Whether you are new to golf or have been playing for a while, you’ve likely heard someone say that you should hit down on the golf ball or hit “more” down on the golf ball. But what are they really saying? This good, albeit ambiguous, tidbit of advice can be confusing to those who don’t fully understand the fundamentals of the golf swing.
To execute an effective, predictable, and repeatable golf shot, especially with our irons and wedges, we need to make sure that we are striking the ball correctly, which means hitting down on the golf ball. But why exactly is that? And how do we actually do it?
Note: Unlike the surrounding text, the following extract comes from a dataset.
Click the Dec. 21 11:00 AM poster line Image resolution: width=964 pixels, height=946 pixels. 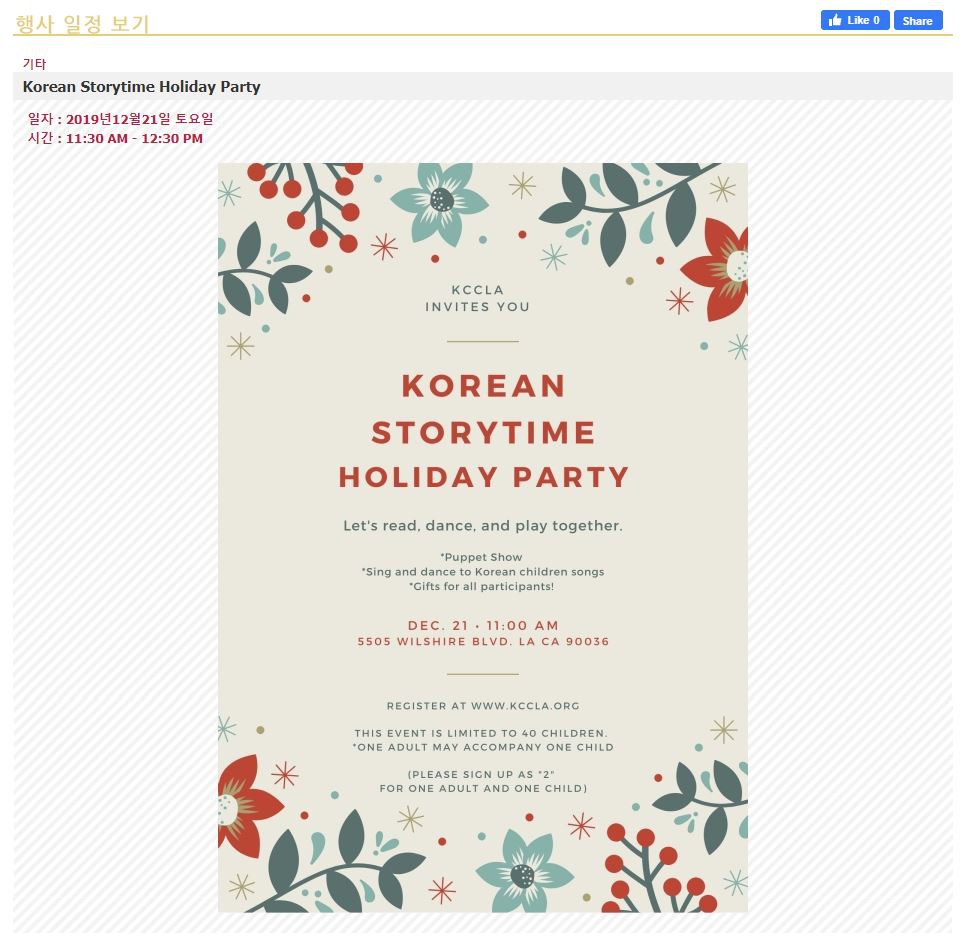point(483,625)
Golf as a game is oftentimes counter-intuitive, and learning to swing the club correctly is no exception. It could be quite easy to make the mistake of thinking that in order to get the ball in the air, the club should strike the ball at an upward angle, thus giving the ball flight. If the clubface was flat, then this logic would be valid. But golf clubs are not flat.
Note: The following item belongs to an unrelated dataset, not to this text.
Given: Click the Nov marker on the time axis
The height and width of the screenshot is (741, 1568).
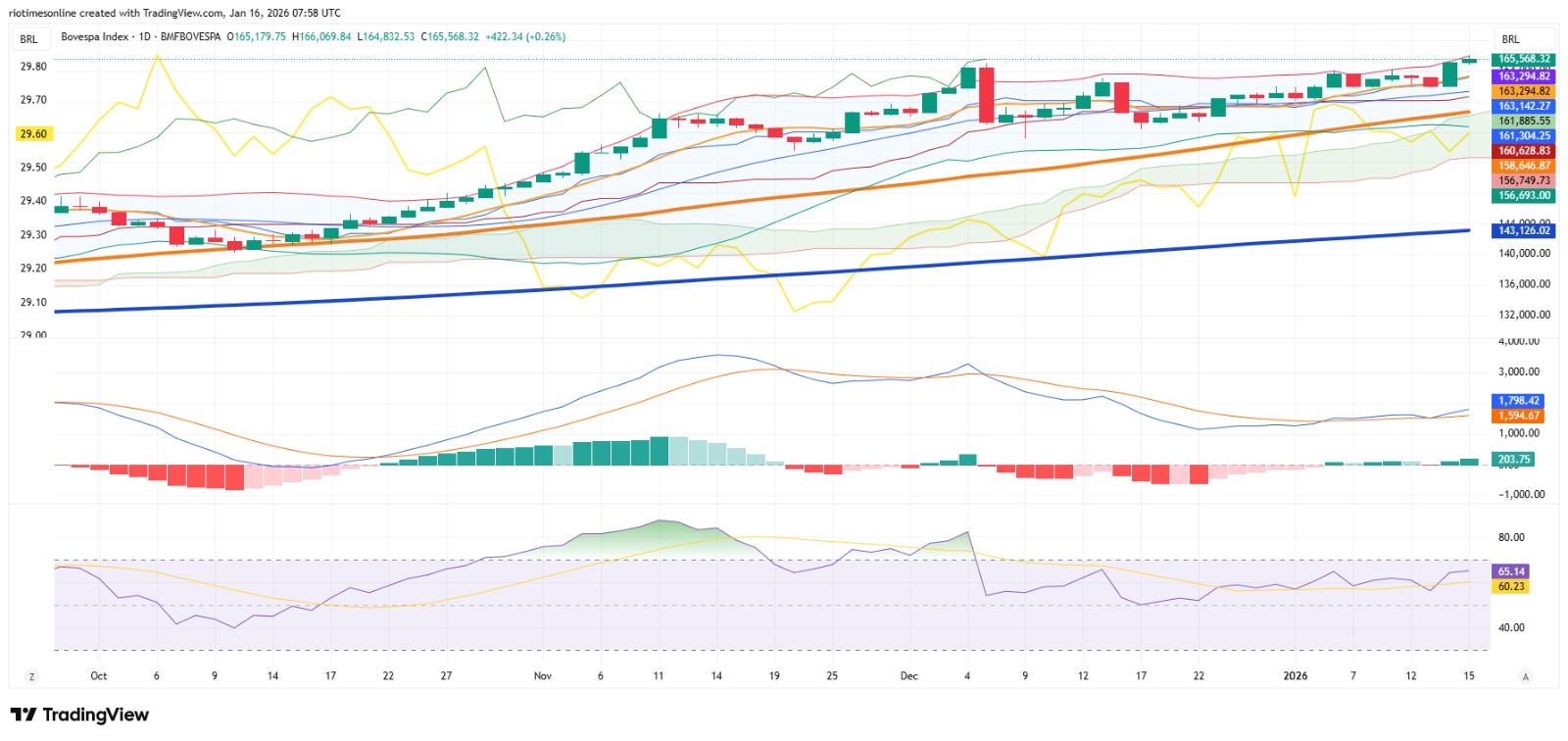Looking at the screenshot, I should click(x=543, y=676).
All clubs, except certain putters, have some degree of “loft”; that is to say that each club has a different angle at which the ball will release towards its trajectory.
Because of this, if we hit up on the golf ball. Then we are likely going to contact the ball with the bottom of our club, which has absolutely zero loft. Resulting in a topped shot that either bounces and then rolls out a few yards. Or even worse, depending on how high up on the ball we hit, a ball that gets buried in the turf. Take it from me — neither outcome is enjoyable when you’re the one who hit the shot.
Loft and Swing Plane
Clubs such as drivers, fairway woods, and long irons generally benefit from a slightly upward swing plane at impact. This is because they do have so little loft; this is why when we are using these clubs, we need to move the ball forward in our stance. Moving the ball forward will impact the ball on the clubs way upwards in our swing, effectively creating loft.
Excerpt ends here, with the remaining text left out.